Machine-learning and deep-learning models
A transfer-learning approach was employed to retrain the three distinct, well-established CNNs described above in building models that could distinguish colonic carcinoma from normal colonic tissue [Figure 1c]. This approach preserves the core aspects of the original CNN while allowing subsequent fine tuning to render it specific to the task at hand. During this retraining process with our new input images (colon carcinoma versus normal colon), the training performance was measured by cross-entropy loss function to display the learning progress of our new model.
In the training mode, the parameter that initially internally measures this task during training only is the model's calculated “training accuracy,” which calculates the percentage of accurately labeled images on the training batch using a random 5% of the images within the training set.

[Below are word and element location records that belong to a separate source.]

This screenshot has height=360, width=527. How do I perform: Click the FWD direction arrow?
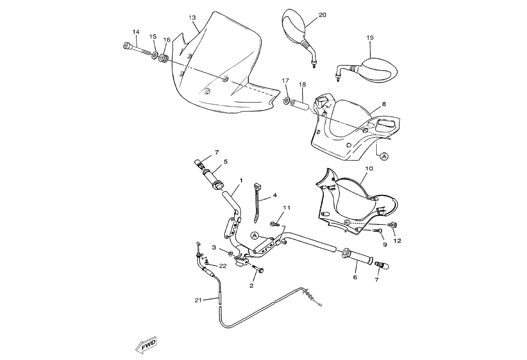[145, 345]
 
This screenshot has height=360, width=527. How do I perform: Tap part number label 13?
[192, 18]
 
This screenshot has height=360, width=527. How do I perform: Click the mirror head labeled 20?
[293, 25]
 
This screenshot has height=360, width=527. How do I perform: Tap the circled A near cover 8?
[384, 156]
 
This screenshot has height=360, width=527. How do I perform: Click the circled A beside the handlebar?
[255, 236]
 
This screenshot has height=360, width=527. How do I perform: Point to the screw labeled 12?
[391, 224]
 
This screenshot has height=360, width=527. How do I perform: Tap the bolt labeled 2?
[257, 268]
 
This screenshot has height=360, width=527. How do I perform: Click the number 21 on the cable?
[198, 300]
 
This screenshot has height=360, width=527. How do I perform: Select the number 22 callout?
[222, 266]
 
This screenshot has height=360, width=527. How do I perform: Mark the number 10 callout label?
[369, 168]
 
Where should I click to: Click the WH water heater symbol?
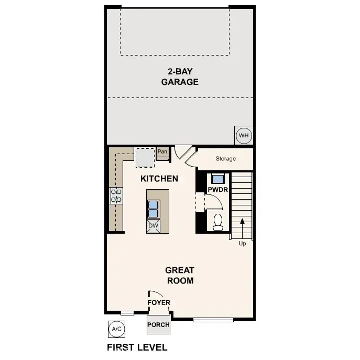click(x=243, y=136)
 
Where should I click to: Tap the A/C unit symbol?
click(x=116, y=329)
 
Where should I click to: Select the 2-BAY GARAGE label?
click(x=180, y=77)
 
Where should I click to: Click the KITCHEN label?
click(x=159, y=179)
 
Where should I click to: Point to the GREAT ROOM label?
click(x=180, y=275)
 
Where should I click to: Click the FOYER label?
click(x=158, y=302)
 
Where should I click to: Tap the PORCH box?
click(x=158, y=324)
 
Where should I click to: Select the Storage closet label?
click(x=225, y=158)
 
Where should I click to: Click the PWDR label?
click(x=217, y=190)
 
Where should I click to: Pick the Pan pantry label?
click(x=162, y=152)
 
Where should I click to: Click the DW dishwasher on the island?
click(x=153, y=226)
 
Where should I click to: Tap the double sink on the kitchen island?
click(x=154, y=209)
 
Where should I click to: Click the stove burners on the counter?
click(x=116, y=196)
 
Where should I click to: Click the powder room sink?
click(x=217, y=178)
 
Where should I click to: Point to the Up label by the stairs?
click(x=242, y=243)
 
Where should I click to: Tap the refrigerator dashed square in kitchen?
click(x=145, y=156)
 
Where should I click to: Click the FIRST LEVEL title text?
click(x=137, y=347)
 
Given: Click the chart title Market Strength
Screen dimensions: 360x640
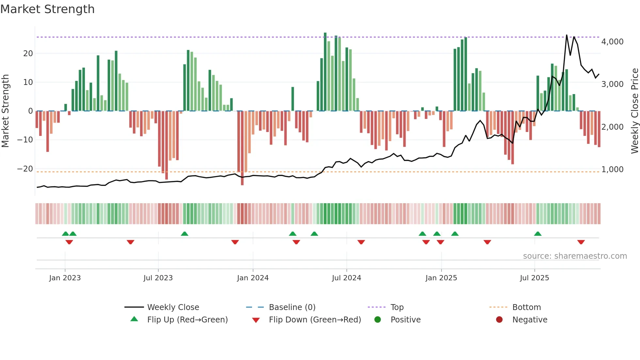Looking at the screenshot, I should pos(47,9).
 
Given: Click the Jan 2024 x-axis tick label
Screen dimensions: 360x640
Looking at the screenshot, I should pos(253,278).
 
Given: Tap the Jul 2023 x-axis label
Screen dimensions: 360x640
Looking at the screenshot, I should pos(158,278).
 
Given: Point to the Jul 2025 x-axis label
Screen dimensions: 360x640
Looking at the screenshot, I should pos(535,278).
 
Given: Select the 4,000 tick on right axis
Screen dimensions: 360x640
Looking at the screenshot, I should pos(612,42).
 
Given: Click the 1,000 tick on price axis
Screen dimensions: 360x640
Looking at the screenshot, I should pos(612,170).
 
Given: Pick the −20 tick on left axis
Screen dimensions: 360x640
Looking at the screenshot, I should pos(25,169).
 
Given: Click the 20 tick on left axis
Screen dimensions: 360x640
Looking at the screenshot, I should pos(28,54).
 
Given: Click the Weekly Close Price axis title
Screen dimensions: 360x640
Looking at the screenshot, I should pos(634,111).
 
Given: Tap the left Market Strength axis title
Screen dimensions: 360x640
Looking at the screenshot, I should pos(6,111).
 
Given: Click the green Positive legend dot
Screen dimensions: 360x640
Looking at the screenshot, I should pos(378,320).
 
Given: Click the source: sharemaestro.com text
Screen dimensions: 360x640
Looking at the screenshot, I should pos(575,256).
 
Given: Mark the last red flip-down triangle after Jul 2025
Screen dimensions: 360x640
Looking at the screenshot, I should pos(581,242).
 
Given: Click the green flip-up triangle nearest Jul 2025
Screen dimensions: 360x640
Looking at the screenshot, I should pos(538,234).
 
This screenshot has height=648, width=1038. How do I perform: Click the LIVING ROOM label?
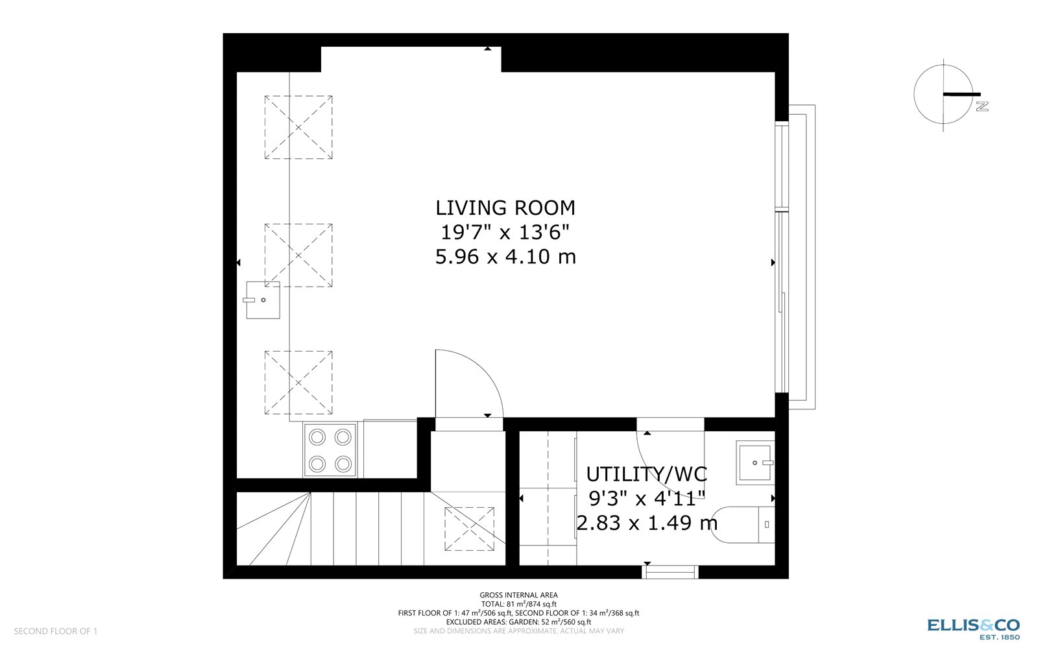pos(505,208)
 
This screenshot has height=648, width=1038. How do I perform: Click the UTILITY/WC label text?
pos(646,474)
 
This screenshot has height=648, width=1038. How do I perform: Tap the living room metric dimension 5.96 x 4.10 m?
pos(505,257)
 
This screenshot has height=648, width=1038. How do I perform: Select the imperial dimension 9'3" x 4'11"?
pos(646,498)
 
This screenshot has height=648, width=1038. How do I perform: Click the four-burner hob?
pos(330,450)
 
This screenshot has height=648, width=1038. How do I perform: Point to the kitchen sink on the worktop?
pos(263,300)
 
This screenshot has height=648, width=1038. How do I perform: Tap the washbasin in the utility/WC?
pos(755,462)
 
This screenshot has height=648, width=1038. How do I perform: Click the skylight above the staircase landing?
pos(469,529)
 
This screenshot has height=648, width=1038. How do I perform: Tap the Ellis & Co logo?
pos(972,627)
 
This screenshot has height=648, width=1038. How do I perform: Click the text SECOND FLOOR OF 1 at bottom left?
pos(56,631)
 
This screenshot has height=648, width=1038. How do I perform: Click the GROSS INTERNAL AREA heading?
pos(518,595)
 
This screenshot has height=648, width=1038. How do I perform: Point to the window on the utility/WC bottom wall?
pos(670,572)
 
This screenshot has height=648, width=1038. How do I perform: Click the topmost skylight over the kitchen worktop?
pos(298,127)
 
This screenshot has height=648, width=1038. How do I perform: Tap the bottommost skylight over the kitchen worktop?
pos(298,383)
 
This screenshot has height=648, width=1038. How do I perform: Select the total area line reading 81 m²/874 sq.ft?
pos(518,604)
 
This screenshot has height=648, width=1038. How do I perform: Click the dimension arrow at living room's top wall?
pos(487,48)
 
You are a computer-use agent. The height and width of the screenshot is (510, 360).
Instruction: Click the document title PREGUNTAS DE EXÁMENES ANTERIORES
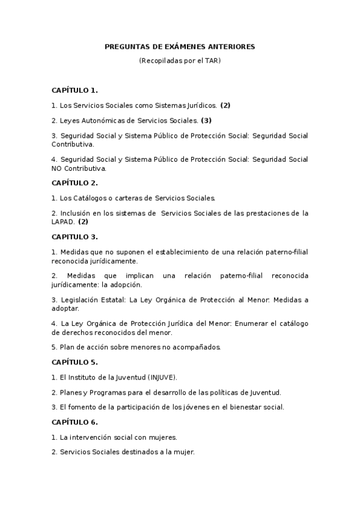(180, 46)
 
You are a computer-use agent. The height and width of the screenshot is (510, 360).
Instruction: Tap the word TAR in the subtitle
(212, 61)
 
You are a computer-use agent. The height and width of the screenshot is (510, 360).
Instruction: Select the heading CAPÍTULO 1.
(75, 90)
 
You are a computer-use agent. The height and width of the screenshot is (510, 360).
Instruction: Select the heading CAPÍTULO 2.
(75, 183)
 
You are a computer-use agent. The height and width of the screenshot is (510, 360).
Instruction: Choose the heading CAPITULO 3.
(75, 236)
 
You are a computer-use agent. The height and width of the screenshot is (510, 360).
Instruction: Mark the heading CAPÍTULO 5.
(75, 362)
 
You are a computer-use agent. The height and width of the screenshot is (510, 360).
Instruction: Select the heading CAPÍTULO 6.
(75, 422)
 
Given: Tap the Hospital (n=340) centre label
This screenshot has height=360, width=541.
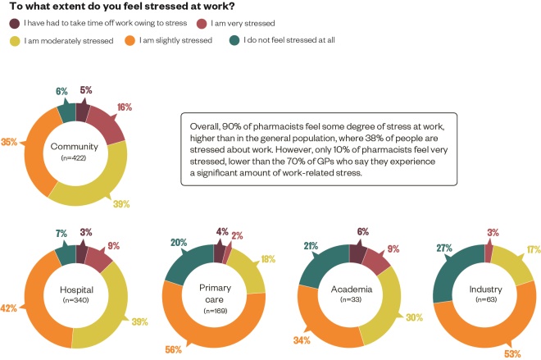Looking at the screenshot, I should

The training steps used in the transfer-learning process were done through the Turi Create library framework, which utilized the ResNet50 and the SqueezeNet CNNs, while the AlexNet CNN was retrained in the TensorFlow platform. The final weights and the number of optimized steps were saved based on the protocol buffer. As part of the training process, all of the images in the training sets were resized to fixed dimensions (224 × 224 pixels) and were set to the default regularization.
Following this initial validation, a “validation accuracy” (herein known as the “internal validation”) was then calculated, which involves testing the above-trained model on a held-out subset of the images (not included in the training phase). In our study, 80% of the images from Dataset A or its dataset subsets were used in the training batch, while 20% of the images were reserved for the “internal validation” accuracy testing step. To then further test the generalization capability of each model, a secondary external set of test images (Dataset B) from a variety of outside public domain sources completely unknown to our training set (herein known as the “external validation”) was used to test each model's true generalizability [Figure 1d and e]. This “external validation” test set was attained through a Fatkun batch process. The images were initially treated as unknowns and were subsequently reclassified as invasive colonic carcinoma or normal colonic tissue by our three board-certified pathologists prior to being used in our testing phase. Images without 100% concordance among the pathologists were excluded from the analysis. This resulted in 50 images within the external validation test set (Dataset B).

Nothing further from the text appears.